Y sonriendo irónicamente añadía:

─No escribo para la inmortalidad, sino para los modestos campesinos que durante el día abren hoy el surco de la tierra y luego como un solaz me leerán allá al caer de la tarde en sus aldeas, o para esos heroicos curas rurales que en el atrio de la iglesia o en la solana de la casa rectoral, al oír mi voz que el periódico les lleva, se harán acaso la ilusión de sentir refrescado su ideal y de ponerse en contacto con el mundo. Yo quisiera escribir como quien hace una limosna, como quien consuela un grave pesar del alma, como quien hace un acto de fe para el bien de los demás, para salvación de mi alma. ¡Escribir para la eternidad!, ¡gloria de escritor!, ¿de qué me servirá cuando me muera?

Un escritor también muy humilde, también muy piadoso y muy artista, Ozanam, se defendía así una vez contra la misma tentación:

─Escribo como trabajaban aquellos obreros de los primeros siglos que fabricaban vasos de arcilla o de vidrio para las necesidades de la iglesia, y que con un dibujo tosco representaban al Buen Pastor o a la Virgen rodeada de santos. Esas pobres gentes no pensaban en el porvenir; sin embargo, algunos pedacitos de aquellos vasos han venido quince siglos después a dar testimonio y a probar la antigüedad de un dogma discutido.

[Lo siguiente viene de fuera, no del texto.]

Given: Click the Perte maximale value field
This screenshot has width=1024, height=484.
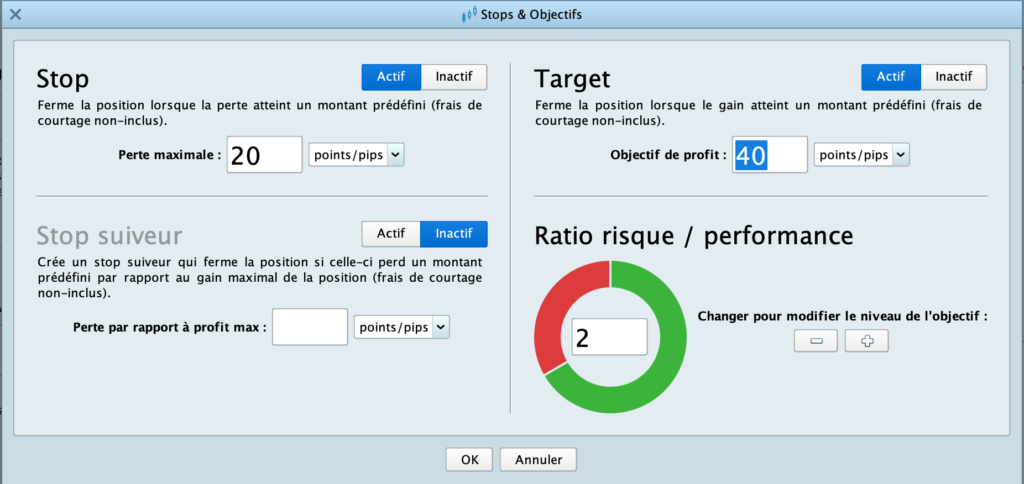Looking at the screenshot, I should pyautogui.click(x=264, y=155).
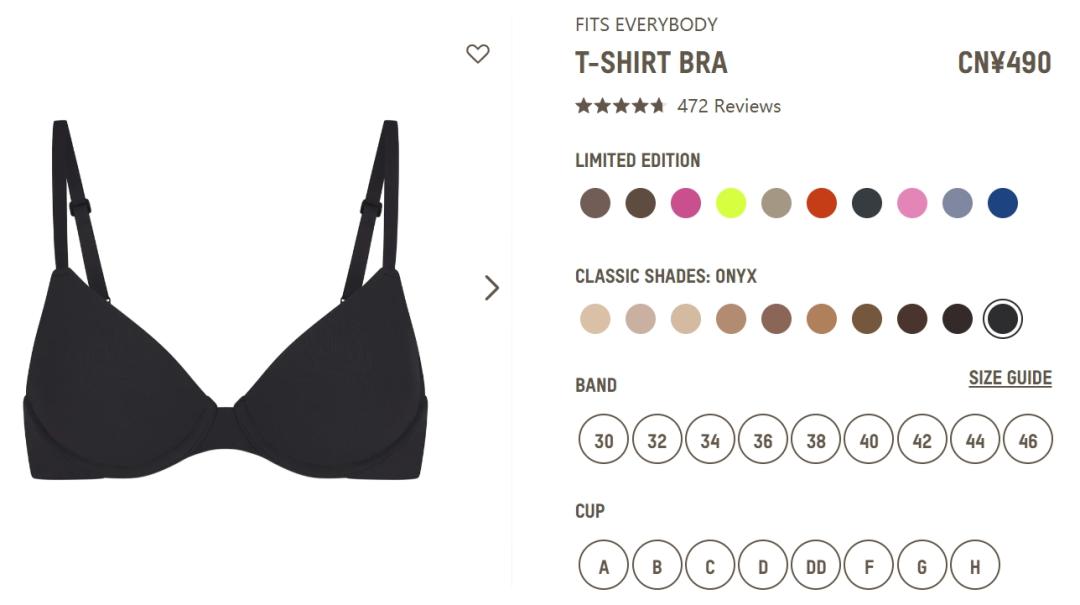Pick band size 42
The width and height of the screenshot is (1080, 605).
[x=922, y=439]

Como aquellos piadosos orfebres, tampoco Eneas pensaba en el porvenir escribiendo; para quien oye, como él podía oírlas, las voces ambiciosas de la inteligencia, eso es un sacrificio íntimo abrumador, es un renunciamiento doloroso, crucificarse en su pluma.

Pero los fragmentos de su obra de veinte años que quedarán, que nosotros debemos recoger y conservar amorosamente, ¡de cuántas verdades podrán dar aún testimonio en ese porvenir que él desdeñó!

Severino Aznar

Publicado originalmente en El Correo Español, núm. 6500. 13 de julio de 1910.